Open frankier opened 6 years ago
Whoops! Looks like I just forgot to read the documentation properly.
@frankier If there's anything that could improve the docs, it's welcome! It's good to make the docs as helpful as possible
I think the OP was referring to the Unihan documentation for the zVariant field. I came here to file the same issue, but for the kSemanticVariant
field. The unihan website only displays the codepoint and character for this field, ignoring everything after the <
, so it's confusing to then find these strings in the JSON/YAML files.
I actually think that this issue should be re-opened, but with the goal of parsing these fields instead of just outputting the raw strings provided by Unihan.
For now, I have a post-processing step to make the field easier to use:
for d in unihan:
if sem_variants := d.get("kSemanticVariant", []):
new_sem_variant = []
for s in sem_variants:
codepoint = s.split("<")[0][2:]
char = chr(int(codepoint, 16))
new_sem_variant.append(char)
d["kSemanticVariant"] = new_sem_variant
@garfieldnate
I appreciate the code sample!
I'd like to make unihan-etl better help this scenario - but I'm not fully sure what's happening.
I came here to file the same issue, but for the kSemanticVariant field. The unihan website only displays the codepoint and character for this field, ignoring everything after the <, so it's confusing to then find these strings in the JSON/YAML files.
This sounds a bit ambiguous to me still, since we don't host the UNIHAN website or have affiliation with them (though I'm aware of it of course!) I haven't played with UNIHAN in year or two, so I'm a bit fuzzy!
unihan-etl downloads a dump of UNIHAN data and extracts from it. So in that regard, can you reframe this in context of the raw data dump, and how we can unihan-etl can help your use case as a user? I'd appreciate it even more! 😊
The unihan website only displays the codepoint and character for this field, ignoring everything after the <, so it's confusing to then find these strings in the JSON/YAML files.
(For general purposes in helping me understand the situation:)
By "The unihan website only displays", what display is this referring to? The table with info on kSemanticVariant?
The page when looking up a characater? e.g.
https://www.unicode.org/cgi-bin/GetUnihanData.pl?codepoint=%E7%B0%A1
Thanks for the quick reply! I find this project super useful, so I'm grateful for the work you put into it.

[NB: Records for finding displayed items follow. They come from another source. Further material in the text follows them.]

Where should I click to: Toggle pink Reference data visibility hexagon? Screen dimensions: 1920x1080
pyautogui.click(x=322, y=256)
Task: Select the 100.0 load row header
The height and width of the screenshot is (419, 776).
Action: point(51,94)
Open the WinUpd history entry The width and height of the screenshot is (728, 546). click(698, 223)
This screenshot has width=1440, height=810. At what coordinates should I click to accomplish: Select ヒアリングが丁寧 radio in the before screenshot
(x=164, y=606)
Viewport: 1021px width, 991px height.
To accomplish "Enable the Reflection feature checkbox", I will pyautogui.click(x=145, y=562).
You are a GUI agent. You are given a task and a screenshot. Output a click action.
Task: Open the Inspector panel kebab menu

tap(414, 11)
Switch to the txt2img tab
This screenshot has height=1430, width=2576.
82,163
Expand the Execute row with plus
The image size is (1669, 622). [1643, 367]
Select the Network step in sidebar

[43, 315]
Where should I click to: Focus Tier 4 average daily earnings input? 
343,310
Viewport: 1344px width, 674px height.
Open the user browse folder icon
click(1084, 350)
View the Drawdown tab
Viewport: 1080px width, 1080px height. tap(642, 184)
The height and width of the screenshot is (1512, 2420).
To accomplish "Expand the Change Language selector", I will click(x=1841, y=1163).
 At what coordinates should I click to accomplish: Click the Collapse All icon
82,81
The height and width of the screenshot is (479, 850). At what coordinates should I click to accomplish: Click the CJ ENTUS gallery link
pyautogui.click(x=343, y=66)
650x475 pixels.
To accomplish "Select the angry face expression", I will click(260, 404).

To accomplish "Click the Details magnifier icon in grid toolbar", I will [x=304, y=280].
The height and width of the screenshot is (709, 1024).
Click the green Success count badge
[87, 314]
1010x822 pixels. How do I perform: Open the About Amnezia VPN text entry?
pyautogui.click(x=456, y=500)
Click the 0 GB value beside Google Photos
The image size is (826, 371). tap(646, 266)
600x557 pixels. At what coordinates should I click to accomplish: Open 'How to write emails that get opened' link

This sounds a bit ambiguous to me still, since we don't host the UNIHAN website or have affiliation with them The page when looking up a characater?
Yep, that page. I know you're not associated with them; I was just trying to explain how the misunderstanding happened in my case. The unihan.json file can be cumbersome to search all the time, so I regularly use the Unihan website. I thought that should match the downloaded file contents, but I was wrong.
In terms of how to update Unihan-ETL for this use-case, I would normalize/structure the output so that one string field generally contains one kind of data. For example, you've parsed the kIRGKangXi
field into a dictionary with several fields (page
, character
, virtual
) from a string that looks like 0929.300
, etc.
I know it's a lot of work to parse out all of the fields, but it is confusing to have to figure out which ones are parsed and which ones are not, so a note or warning about what is parsed and what is not would be useful. Although I think it would be better to parse all of them if possible :)
Here's the kSemanticVariant
example from the Unihan documentation:
As an example, U+3A17 has the kSemanticVariant value "U+6377<kHanYu:TZ". This means that, according to the Hanyu Da Zidian, U+3A17 and U+6377 have identical meaning and that U+6377 is the preferred form.
One way to encode this example would be:
[{
"捷": [{
"source": "kHanYu",
"flags": "TZ"
}]
}]
(I find it convenient to have the character there directly instead of the U+XXXX
string :) .)
The other fields that I've been manually parsing today are kSemanticVariant
, kZVariant
, kSimplifiedVariant
, kTraditionalVariant
, kJoyoKanji
and kJinmeiyoKanji
. But there are probably more to found.
@garfieldnate This was extraordinarily helpful! Thank you kindly!
I will take a closer look at improving parsing around kSemanticVariant
You are very welcome to make a pull request in the mean time of course
(I find it convenient to have the character there directly instead of the U+XXXX string :) .)
That is very interesting. Perhaps a possible future opportunity to add a flag to return the unicode glyph (e.g. 捷
) instead of the U+XXXX
symbol
@garfieldnate In the mean time I am also pinning this so I don't lose track of it 😊 I juggle quite a few projects at once
No hurry, as I already have workarounds for what I need :) The flag for returning characters instead of codepoints also sounds pretty nice! I won't open an issue for now, as I think this is mostly related to these as-yet-unparsed fields.
Hi,
I have found an instance of bad data in the database. I guess there could be more. Should the UniHan data be automatically cleaned before importing?